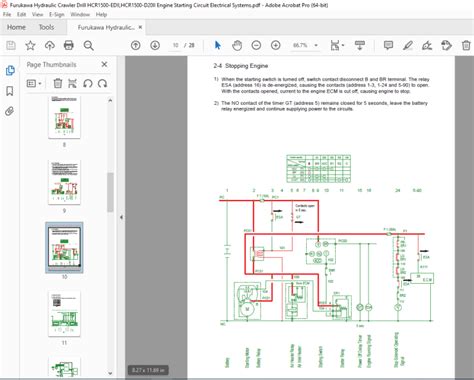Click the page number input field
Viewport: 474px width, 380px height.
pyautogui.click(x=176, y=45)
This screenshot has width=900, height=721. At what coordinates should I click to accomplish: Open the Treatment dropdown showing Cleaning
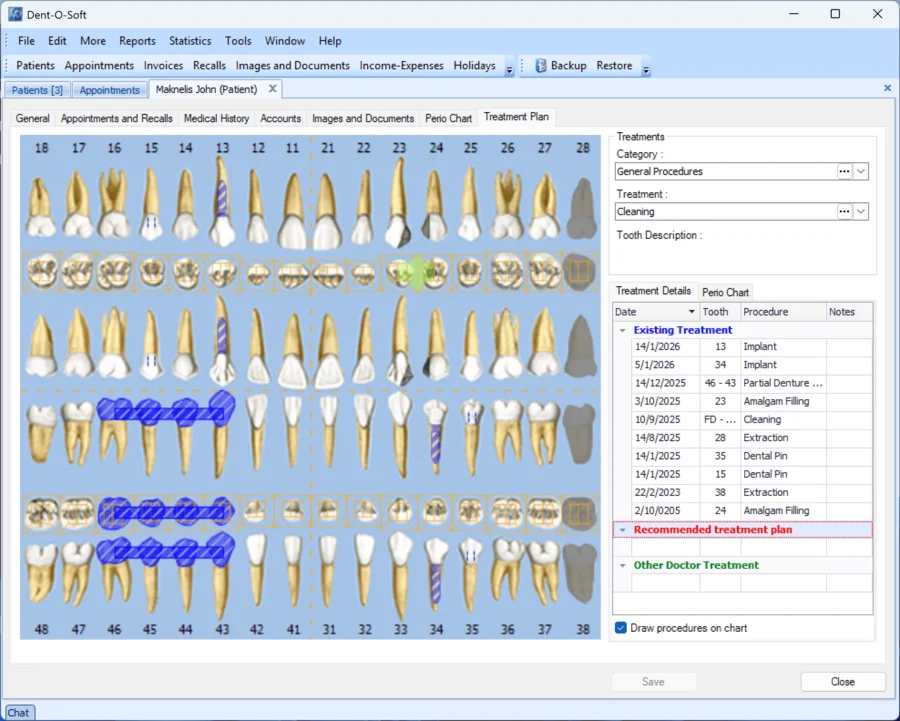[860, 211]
---
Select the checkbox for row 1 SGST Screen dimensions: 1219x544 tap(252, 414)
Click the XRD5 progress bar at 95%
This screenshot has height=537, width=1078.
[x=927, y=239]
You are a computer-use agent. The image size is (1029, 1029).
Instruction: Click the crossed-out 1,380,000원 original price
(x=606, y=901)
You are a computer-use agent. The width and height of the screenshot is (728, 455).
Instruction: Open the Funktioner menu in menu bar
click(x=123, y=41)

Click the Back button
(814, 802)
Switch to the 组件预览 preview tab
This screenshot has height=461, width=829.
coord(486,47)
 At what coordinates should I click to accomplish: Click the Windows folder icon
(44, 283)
--
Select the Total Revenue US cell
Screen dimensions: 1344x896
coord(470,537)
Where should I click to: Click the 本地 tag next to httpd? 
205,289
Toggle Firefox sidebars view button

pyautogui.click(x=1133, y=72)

WHAT YOU HAVE TO DO → Copy the records above exactly, beginning at the line that contains "You are a computer-use agent. The width" and stopping after the line that contains "Switch to the 组件预览 preview tab".

YOUR SOLUTION →
You are a computer-use agent. The width and height of the screenshot is (728, 455).
Instruction: Open the Funktioner menu in menu bar
click(x=123, y=41)

Click the Back button
(814, 802)
Switch to the 组件预览 preview tab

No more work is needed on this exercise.